La masa de crepes es fácil de elaborar y puede utilizarse para múltiples recetas dulces o saladas.
En este caso, lo he usado para un desayuno dulce y distinto, energético y muy rico para peques y mayores. Hoy les he rellenado de compota casera de manzana… UNA DELICIA!
Ingredientes:
- 200gr de harina integral
- 400ml de leche (se puede usar agua para la mitad de la cantidad del líquido o cualquier bebida vegetal)
- 1 huevo
- ralladura de limón o vainilla
- 1 pizca de sal
Preparación:
Verter todos los ingredientes en una jarra y mezclar con la batidora eléctrica o varillas de mano hasta que no queden grumos. Tapar y dejar reposar como mínimo 30 minutos -mejor una hora-, en la nevera si hace calor o dejamos pasar más tiempo.

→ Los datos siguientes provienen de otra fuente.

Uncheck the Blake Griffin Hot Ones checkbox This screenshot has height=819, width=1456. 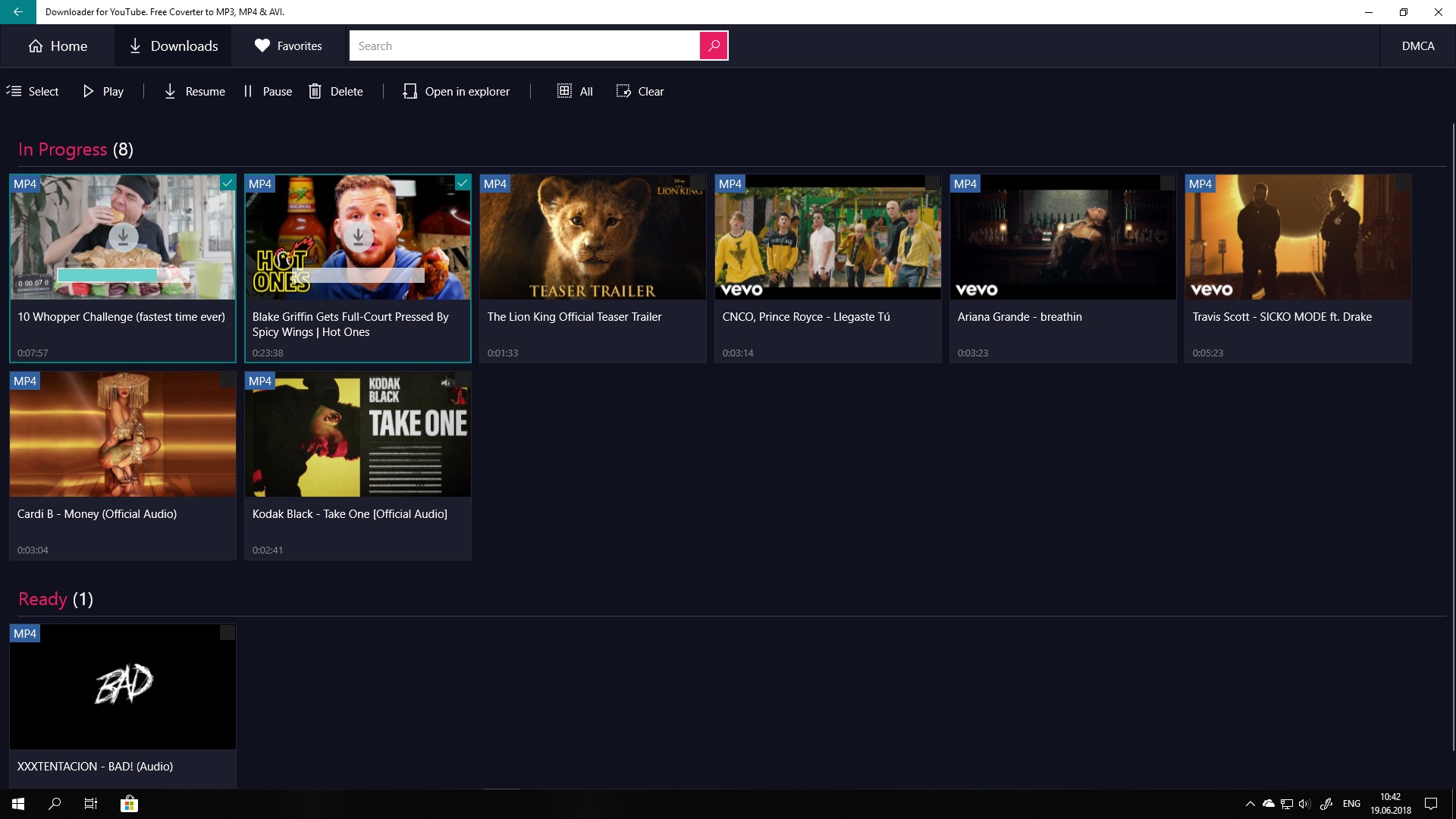pos(463,183)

Engrasar con aceite o mantequilla derretida una buena sartén antiadherente o crepera. Calentar hasta que coja buena temperatura. Echar una porción de masa en el centro, sujetando la sartén fuera del fuego con la otra mano, y girar rápidamente para extenderla por toda la superficie. Dejar cocinar uno o dos minutos, hasta que los bordes se doren y se despeguen.
Dar la vuelta con una espátula fina, con cuidado de no romper la masa, y dorar medio minuto o un minuto más por el otro lado. Retirar a un plato y continuar con el resto de la masa hasta terminarla. Mantener tapados con un paño limpio o plástico film para que mantengan el calor y no se resequen.
Podemos preparar la masa por la noche y dejarlo reservado en la nevera para preparar por la mañana en el desayuno y degustarlos recién hechos.